● Task statement: Give the count of lines in the entries that include "Select", and write nothing besides it.

● Raw data:
────────────────────────────────────────

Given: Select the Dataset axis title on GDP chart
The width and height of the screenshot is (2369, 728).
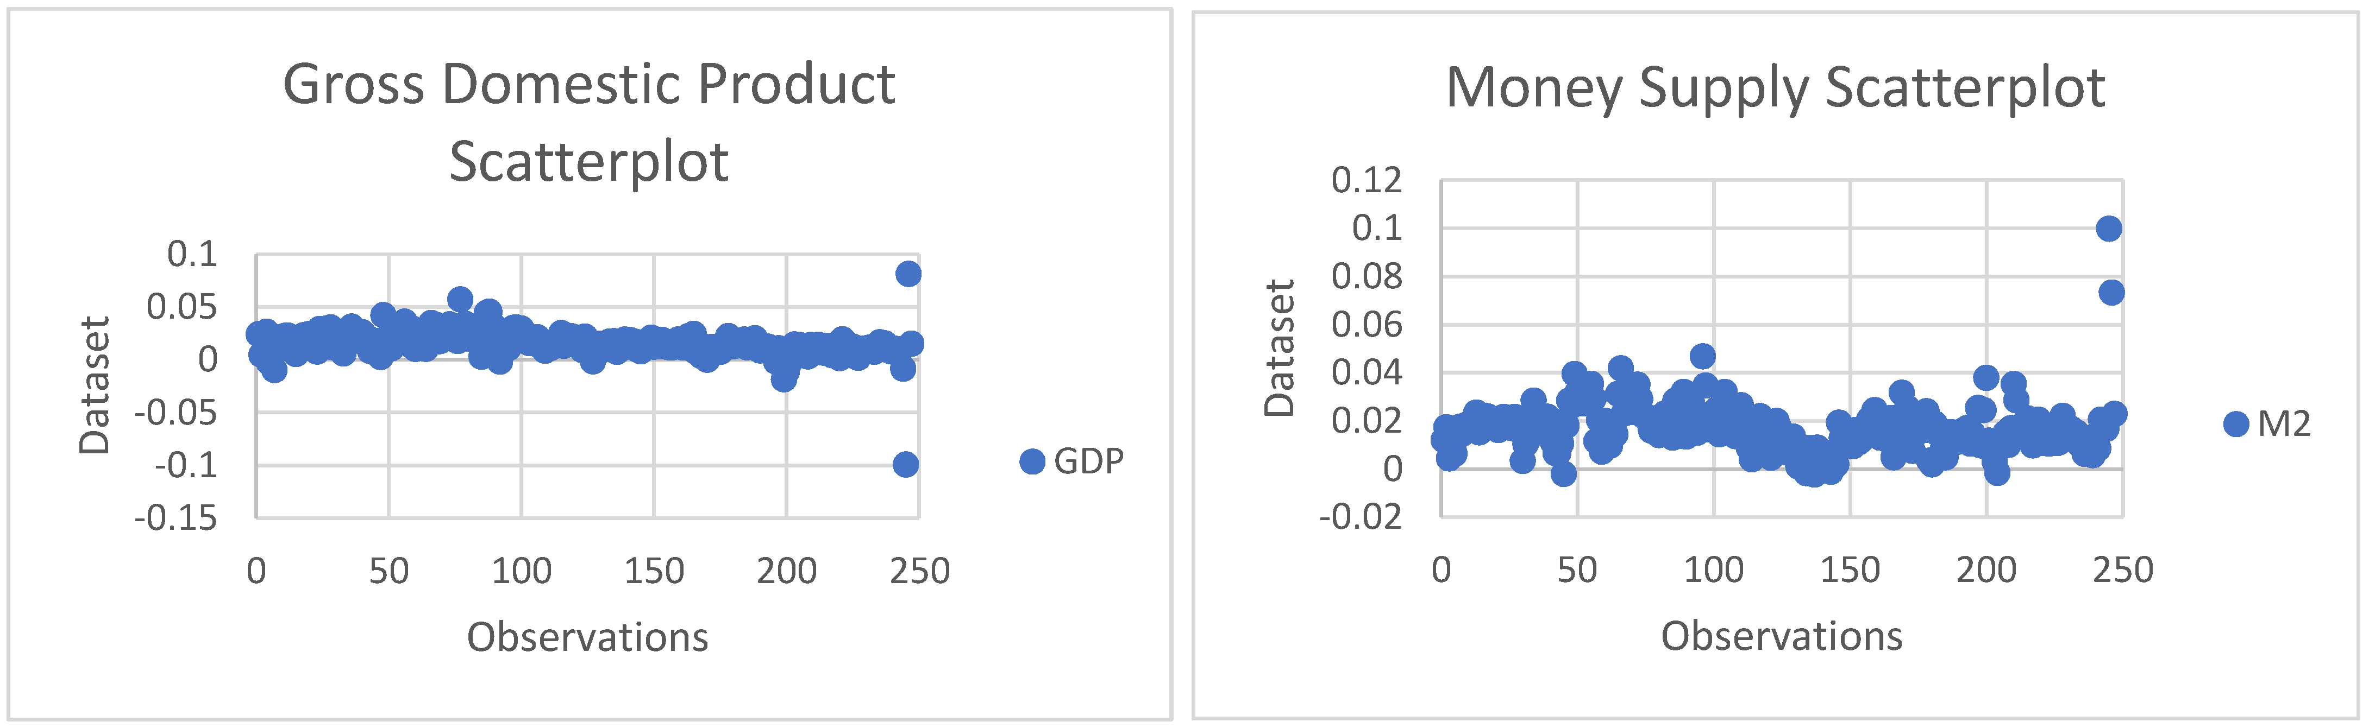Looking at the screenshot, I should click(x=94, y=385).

────────────────────────────────────────

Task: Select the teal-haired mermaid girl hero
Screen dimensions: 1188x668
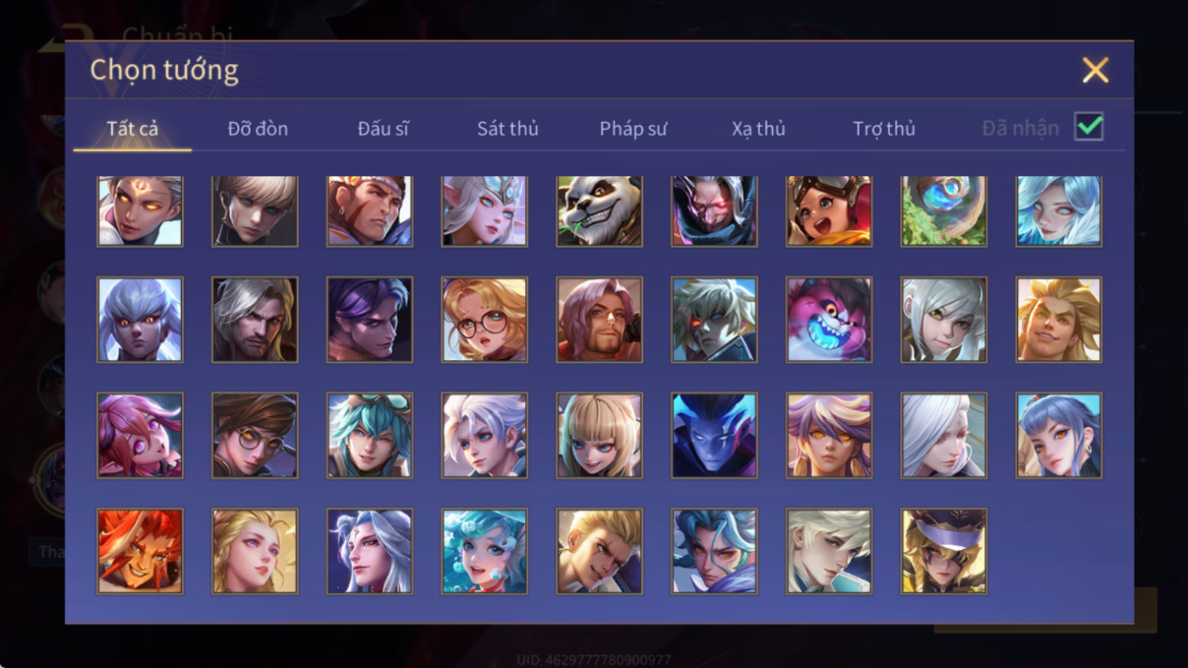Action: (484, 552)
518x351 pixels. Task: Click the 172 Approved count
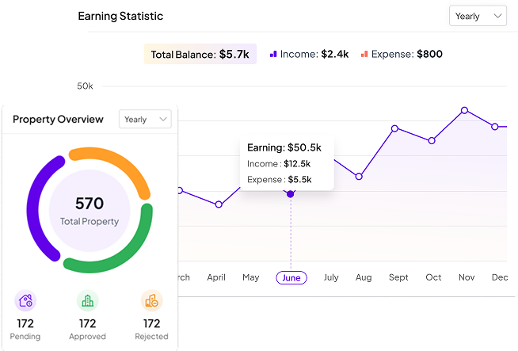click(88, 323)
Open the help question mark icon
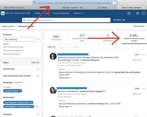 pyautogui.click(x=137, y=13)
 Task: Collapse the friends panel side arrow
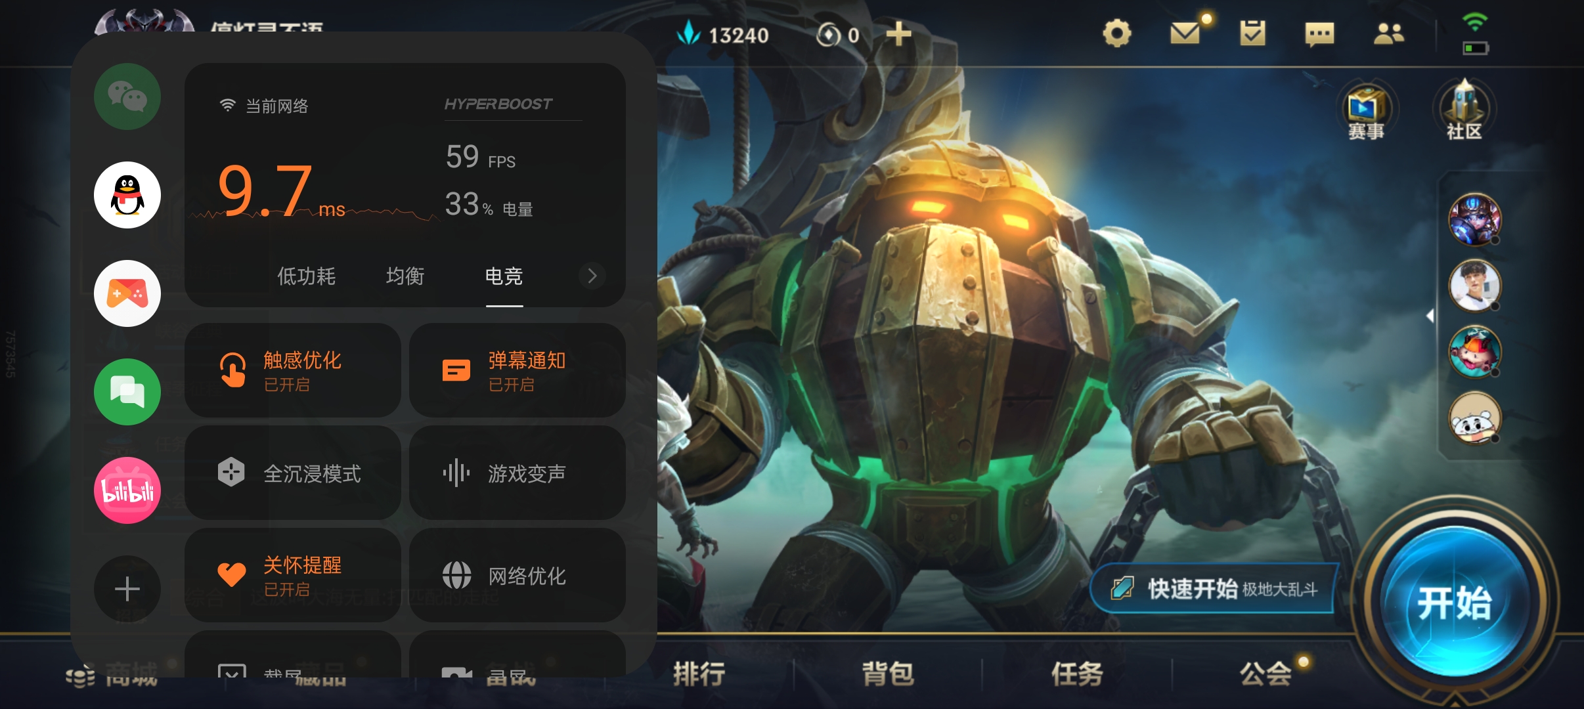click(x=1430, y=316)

────────────────────────────────────────

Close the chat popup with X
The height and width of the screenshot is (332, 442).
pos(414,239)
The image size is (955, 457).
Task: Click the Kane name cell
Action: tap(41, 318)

────────────────────────────────────────

● Solution below: 2